Northern Virginia’s daily dose of local and national news for Wednesday, Jan. 17.

In response to KKK propaganda being found on her farm’s driveway in late October, Rosemary Lawler designed and hung a banner that read “No Trump, No KKK, No Racist Fascist USA” in early November. It was stolen the morning after it was placed, causing Lawler to create 15 more banners and over 100 bumper stickers. After someone filed a complaint with Loudoun County about her signs, Lawler, whose father was held as prisoner in a concentration camp during WWII, has applied for a permit to hang her banner.
(Loudoun Times-Mirror)

28-year-old Kyle McDaniel, who worked as an aide to Fairfax County Supervisor Pat Herrity and also spent two years on the state’s Republican central committee, sent a letter of resignation to the state party chairman claiming that he “could no longer stomach” things that President Donald Trump has said, especially what he said about Haitian immigrants.
(The Washington Post)

Prince William County prosecutor Paul Ebert has been asked to take over actress Rose McGowan’s case as McGowan’s attorney, James Hundley, is also representing Loudoun County Commonwealth’s Attorney Jim Plowman in a federal civil rights case.
(WTOP)

Jerry Chun Shing Le (also known as Zhen Cheng Li), an ex-CIA officer living in Northern Virginia, was arrested at JFK Airport in New York on Monday for “unlawful retention of national defense information.”
(WJLA)

Last week, Arlington County Police found and seized a “skimmer” from an ATM in Clarendon’s 3000 block of Wilson Boulevard.
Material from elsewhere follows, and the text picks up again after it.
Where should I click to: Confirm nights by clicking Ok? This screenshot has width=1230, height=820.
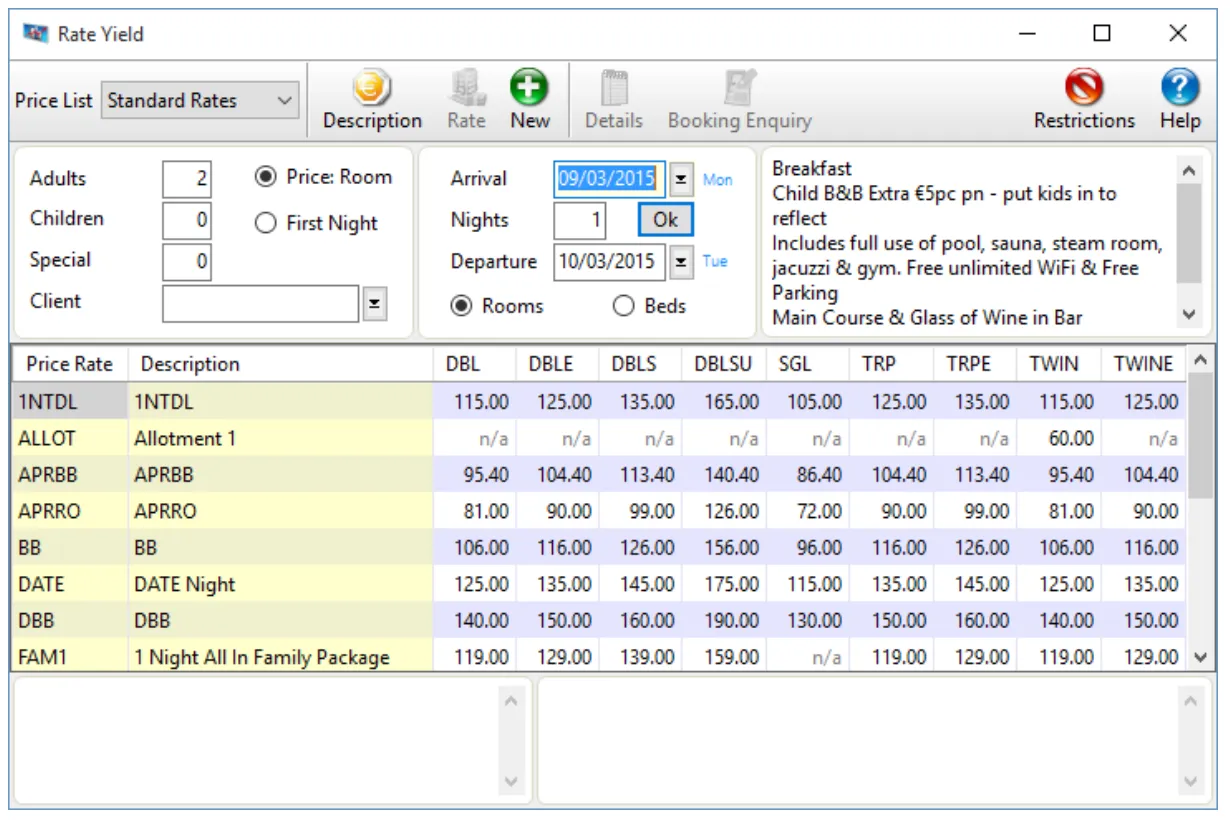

Other skimmers have been found inside local gas stations’ pumps.
(ARL Now)

The heads of three statue llamas at The Potomac School in McLean were broken off on Dec. 22, prompting the private school to offer a $5,000 reward for those with information leading to the vandal’s or vandals’ arrest.
(INSIDENOVA)

A Reston-based app called “Life Sherpa” aims to help young adults with autism via personal trainers providing behavioral training.